The retired pro said it is a big problem

Photo by: Taylor Phinney @taylorphinney

Former polka dot jersey wearer and world champion silver medallist Taylor Phinney spoke on the Thereabouts podcast, saying doping was a big problem when he raced.

Phinney retired  a little more than two years ago, and still rides for fun in between being an artist. In the podcast, he said that he saw a variety of doping methods. “When I first started racing the EPO or blood doping era was seemingly past but there was still a huge amount of opiate abuse in the sport. I don’t know if that has completely gone away but it was pretty widespread in my first couple of years,” Phinney says.

He said that when he raced, opiates and painkillers were ubiquitous.

“You would smash a couple of Tramadol at the end of the race, which is basically like taking a Vicodin or two along with like a bunch of caffeine and maybe some Sudafed. I mean, that’s a bomb right there. If I took one of those right now it would send me to the moon,” Phinney says.

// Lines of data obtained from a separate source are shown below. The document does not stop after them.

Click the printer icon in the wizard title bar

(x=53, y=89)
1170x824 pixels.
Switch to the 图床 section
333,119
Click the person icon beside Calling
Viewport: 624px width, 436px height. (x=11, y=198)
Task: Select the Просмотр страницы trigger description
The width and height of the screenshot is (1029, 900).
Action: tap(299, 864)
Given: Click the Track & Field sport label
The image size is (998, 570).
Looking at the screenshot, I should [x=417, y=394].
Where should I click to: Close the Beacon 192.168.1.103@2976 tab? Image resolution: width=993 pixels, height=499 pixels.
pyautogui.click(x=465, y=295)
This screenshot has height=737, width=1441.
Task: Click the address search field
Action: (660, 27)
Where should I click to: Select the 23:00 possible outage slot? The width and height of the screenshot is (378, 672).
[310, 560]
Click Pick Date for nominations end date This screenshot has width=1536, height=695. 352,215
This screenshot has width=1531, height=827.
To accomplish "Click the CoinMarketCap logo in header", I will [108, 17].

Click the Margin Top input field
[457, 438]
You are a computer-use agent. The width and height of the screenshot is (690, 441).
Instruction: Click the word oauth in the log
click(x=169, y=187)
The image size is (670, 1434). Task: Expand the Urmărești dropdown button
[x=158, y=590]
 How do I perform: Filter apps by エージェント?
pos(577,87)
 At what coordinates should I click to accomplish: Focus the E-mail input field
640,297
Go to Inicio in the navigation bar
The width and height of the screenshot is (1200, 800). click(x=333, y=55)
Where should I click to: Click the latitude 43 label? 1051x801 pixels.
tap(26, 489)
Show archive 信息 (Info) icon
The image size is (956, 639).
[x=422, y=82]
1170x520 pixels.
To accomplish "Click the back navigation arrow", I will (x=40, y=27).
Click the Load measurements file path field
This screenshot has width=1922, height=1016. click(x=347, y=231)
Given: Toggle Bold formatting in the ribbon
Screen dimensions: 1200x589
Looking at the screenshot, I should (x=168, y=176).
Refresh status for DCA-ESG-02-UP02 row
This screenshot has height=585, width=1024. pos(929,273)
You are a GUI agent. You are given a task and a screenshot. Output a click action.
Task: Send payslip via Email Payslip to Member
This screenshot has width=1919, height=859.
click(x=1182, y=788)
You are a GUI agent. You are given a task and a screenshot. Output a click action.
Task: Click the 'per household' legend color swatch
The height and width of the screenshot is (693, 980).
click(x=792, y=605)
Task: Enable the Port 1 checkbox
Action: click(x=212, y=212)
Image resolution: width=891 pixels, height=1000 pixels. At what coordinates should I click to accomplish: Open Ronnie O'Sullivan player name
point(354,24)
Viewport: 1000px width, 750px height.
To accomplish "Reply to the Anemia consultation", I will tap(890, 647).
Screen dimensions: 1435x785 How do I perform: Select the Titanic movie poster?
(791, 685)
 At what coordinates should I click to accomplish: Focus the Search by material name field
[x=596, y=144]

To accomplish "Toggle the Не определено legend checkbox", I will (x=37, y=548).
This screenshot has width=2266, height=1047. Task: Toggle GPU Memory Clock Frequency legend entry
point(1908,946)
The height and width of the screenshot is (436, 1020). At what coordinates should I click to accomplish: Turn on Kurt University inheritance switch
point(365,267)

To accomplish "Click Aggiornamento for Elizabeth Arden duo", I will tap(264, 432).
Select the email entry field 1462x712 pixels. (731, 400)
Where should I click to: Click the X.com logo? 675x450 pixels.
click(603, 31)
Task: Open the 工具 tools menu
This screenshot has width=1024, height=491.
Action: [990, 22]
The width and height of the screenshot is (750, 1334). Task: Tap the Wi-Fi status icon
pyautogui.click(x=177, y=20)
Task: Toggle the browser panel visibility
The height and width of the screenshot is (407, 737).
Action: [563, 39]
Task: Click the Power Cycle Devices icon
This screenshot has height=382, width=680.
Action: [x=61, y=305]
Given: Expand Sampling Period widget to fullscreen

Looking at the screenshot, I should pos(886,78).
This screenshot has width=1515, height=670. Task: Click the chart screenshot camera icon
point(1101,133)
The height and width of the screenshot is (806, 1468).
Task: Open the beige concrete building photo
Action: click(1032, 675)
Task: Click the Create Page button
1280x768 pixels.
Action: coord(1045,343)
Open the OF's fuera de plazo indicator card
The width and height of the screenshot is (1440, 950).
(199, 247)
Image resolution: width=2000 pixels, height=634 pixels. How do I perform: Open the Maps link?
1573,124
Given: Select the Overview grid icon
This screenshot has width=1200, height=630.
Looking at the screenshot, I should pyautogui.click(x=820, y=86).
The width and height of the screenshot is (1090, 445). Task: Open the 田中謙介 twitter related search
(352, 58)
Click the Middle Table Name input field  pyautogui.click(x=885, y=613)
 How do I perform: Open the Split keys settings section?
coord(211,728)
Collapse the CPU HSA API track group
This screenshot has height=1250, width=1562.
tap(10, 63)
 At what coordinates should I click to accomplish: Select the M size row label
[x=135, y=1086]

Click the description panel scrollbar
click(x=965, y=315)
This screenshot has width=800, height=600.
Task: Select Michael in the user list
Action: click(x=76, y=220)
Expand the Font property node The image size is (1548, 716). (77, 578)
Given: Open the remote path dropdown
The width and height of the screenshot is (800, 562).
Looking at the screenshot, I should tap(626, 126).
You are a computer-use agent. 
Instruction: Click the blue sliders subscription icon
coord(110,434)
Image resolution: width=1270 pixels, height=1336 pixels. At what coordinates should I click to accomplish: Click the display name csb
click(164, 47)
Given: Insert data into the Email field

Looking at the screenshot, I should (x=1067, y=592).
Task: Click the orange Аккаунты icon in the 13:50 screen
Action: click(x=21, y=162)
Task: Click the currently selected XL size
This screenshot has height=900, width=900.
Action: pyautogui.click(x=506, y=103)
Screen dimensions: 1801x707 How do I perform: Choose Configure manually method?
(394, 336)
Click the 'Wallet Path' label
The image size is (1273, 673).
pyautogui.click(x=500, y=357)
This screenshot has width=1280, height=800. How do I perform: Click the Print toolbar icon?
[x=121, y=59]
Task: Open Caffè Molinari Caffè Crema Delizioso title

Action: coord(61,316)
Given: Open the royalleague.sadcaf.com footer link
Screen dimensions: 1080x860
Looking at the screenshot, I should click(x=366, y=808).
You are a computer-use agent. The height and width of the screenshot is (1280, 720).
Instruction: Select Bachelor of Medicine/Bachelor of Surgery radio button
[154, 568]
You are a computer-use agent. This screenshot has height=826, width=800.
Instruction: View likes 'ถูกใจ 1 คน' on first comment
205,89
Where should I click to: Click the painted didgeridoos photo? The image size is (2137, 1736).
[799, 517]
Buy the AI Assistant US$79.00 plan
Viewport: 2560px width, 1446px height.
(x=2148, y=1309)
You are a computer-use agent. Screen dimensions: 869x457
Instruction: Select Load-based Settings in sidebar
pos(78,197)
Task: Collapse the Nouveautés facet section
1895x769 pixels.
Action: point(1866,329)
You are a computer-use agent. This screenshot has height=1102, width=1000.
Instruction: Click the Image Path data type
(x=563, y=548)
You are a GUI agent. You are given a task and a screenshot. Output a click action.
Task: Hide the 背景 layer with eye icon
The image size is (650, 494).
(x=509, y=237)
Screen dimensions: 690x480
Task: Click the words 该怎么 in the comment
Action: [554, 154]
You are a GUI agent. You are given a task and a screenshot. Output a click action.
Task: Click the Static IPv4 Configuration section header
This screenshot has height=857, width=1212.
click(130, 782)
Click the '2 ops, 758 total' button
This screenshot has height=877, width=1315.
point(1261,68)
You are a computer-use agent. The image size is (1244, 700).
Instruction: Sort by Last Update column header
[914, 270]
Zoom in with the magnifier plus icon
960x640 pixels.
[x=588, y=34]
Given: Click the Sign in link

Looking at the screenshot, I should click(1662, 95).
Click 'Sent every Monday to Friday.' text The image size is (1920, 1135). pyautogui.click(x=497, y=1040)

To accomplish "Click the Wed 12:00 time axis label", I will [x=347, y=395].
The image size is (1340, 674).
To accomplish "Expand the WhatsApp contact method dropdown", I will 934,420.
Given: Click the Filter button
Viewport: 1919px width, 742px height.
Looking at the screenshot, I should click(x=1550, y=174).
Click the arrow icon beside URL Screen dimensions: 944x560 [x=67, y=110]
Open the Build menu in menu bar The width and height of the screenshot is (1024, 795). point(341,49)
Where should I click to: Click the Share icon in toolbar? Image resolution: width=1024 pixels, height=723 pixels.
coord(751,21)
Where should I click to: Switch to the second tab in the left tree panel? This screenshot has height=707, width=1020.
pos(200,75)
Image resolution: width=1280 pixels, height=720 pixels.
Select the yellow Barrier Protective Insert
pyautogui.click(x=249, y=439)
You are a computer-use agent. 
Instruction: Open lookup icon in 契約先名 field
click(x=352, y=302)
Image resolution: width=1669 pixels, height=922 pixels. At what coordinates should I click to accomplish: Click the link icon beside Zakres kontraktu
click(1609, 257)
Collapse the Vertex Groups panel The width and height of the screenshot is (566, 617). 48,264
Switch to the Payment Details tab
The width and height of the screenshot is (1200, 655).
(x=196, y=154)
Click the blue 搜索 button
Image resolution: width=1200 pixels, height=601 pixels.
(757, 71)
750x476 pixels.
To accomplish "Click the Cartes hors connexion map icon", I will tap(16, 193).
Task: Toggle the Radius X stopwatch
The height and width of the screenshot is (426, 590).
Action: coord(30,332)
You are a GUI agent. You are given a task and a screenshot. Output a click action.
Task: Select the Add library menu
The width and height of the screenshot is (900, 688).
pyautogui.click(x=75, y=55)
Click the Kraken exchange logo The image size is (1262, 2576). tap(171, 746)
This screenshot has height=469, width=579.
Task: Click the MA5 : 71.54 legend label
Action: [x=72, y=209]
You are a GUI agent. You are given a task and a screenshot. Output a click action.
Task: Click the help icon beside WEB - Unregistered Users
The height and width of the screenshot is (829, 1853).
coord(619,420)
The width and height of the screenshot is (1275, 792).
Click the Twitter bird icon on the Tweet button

Many were surprised when he retired from cycling at just 29, but it seems like it was a long time coming.

“I’d been kind of fantasizing about retiring from the sport for quite a while. Everything is mapped out for you, your calendar, and what you’re going to be doing on a week-to-week basis. You pretty much know in January what you’re going to do all the way to October.”

He went on to say his treatment for his injuries included cortisone.

“I actually got a cortisone injection eventually when I broke my leg and I was just flying and half of my leg didn’t work. I was like, okay, I think I understand this now. So I spoke out about that and I received quite a bit of backlash from the management,” he says.

Opiates, it seemed, were very popular when he raced. “You would get offered [opiates] that but I was like, I don’t think I need an opiate painkiller today to get through this race, you know. But it was just a thing, especially in the classics, so many guys were doing that. I was kind of like, this is fucked up,” he says.

Phinney is the son of Davis Phinney, who raced for 7-11, which later became Motorola, the team of Lance Armstrong. Taylor  currently dates professional cyclist Kasia Niewiadoma, one of the top pros in the women’s WorldTour. The pair  has been together for five years. Taylor Phinney raced for what is now known as EF Education-EasyPost, which is run by Jonathan Vaughters.

Vaughters confessed to using EPO in his career on USPS. He later rode for the French team Crédit Agricole. Crédit Agricole was formerly known as GAN, home to cyclists such as Tour de France winner Greg LeMond and Chris Boardman. Greg LeMond has been very vocal after he retired about widespread doping during the end of his career, suggesting EPO was the reason he could no longer ride at the top level.

Phinney also raced for BMC, which was run by Jim Ochowicz, who also created the American 7-11 team. BMC was borne from the ashes of the Phonak team, where Floyd Landis raced. Landis won the Tour de France in 2006, only to have his title stripped away three days later following a positive test. Landis would later confess to using EPO in his career.